13 Sep
13Sep

Parole à l’auteur 

  

Auteur : Didier Berger

Bonjour, Didier, je (Kris) suis ravi de te faire cette interview, comment vas-tu ? 

Je vais bien merci, j’espère que toi aussi ? 

Oui très bien merci. Comment te sens-tu en ces jours de lancement de ton nouveau roman ? 

Très excité à l’idée de le partager. La crainte qu’on ne l’aime pas ou que mon bébé soit incompris et une grande attente des retours que j’espère nombreux…Qu'est-ce qui peut se passer dans la tête d'un auteur pour écrire un roman de cette trempe ? Nous allons tenter de percer le mystère....

J’ai eu la chance comme Tom de le lire en primeur, un gros morceau de littérature plein d’émotion, un livre épais qui malgré ses sujets forts est empli d’espoir comme tu le mentionnes dans ton résumé.

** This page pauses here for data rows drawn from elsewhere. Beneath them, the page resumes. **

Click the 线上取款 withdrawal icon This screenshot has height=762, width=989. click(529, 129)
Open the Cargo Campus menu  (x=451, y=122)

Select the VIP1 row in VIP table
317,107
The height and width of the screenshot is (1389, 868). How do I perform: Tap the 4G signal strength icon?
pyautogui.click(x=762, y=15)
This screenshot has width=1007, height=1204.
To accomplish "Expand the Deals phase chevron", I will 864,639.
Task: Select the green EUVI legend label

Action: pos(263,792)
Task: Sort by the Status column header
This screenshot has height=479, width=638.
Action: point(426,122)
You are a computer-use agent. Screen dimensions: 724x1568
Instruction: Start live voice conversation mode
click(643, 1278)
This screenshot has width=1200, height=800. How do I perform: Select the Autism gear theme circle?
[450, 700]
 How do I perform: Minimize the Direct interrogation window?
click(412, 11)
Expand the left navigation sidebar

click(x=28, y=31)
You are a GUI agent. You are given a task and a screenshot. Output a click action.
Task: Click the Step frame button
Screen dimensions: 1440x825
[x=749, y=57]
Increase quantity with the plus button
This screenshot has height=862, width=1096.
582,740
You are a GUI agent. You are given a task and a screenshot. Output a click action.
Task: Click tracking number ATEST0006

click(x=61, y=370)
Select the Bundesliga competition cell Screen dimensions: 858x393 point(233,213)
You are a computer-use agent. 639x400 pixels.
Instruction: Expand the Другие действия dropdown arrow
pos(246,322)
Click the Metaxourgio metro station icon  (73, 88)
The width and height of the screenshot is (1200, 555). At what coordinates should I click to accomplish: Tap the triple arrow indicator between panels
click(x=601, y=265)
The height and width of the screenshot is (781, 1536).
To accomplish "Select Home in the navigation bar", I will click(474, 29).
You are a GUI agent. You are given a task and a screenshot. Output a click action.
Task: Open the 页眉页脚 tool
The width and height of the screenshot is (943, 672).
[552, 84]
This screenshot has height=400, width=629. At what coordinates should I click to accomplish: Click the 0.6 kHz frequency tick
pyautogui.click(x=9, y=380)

Oui, j’ai tenu à laisser transparaître le positif dans cette histoire… parce que ça me ressemble, simplement. Je ne suis pas quelqu’un qui me plaint, je fonce et ai toujours foncé dans la vie, malgré les obstacles… Comme Louis dans cette histoire.

Ça pour des obstacles, il y en a eu en effet dans cette histoire… Quel est le degré de vérité dans cette fiction ?

Je ne vais pas tout dévoiler bien sûr. Chaque auteur y met de soi dans les textes qu’il écrit et je ne déroge pas à cette règle. Mais pour ce livre, j’avoue m’être extrêmement impliqué et avoir beaucoup donné de ma personne. Mon vécu… 

Es-tu en train de me dire que les scènes de violences domestiques relatées dans ce livre ont bel et bien existé ?   

Je ne vais rien affirmer ici. C’est peut-être ma vie intime, peut-être mon vécu. Mais je n’ai jamais pris les lecteurices pour des idiots/tes, ils savent très bien reconnaître des textes sincères et par là même, s’ils sont fiction ou tirés d’un vécu…

C’est incroyable cette histoire. J’ai été bouleversé en la lisant. Pourtant on sent que tu as su y mettre une sorte de détachement pour pouvoir mieux retranscrire les ressentis et sentiments des personnages.

Oui, le petit garçon qui vit en moi m’a permis de prendre les choses avec légèreté et mettre de la distance avec toute cette violence se jouant devant mes yeux d’enfant. Être mal traité (ce que je n’ai pas été pour ma part et n’est pas le cas pour Louis dans cette histoire) c’est une chose, mais voir un proche, une mère en l’occurrence ici se faire tabasser par un bourreau, ça c’est autre chose…


Comment réussis-tu à rester aussi zen en répondant à ce genre de questions ? 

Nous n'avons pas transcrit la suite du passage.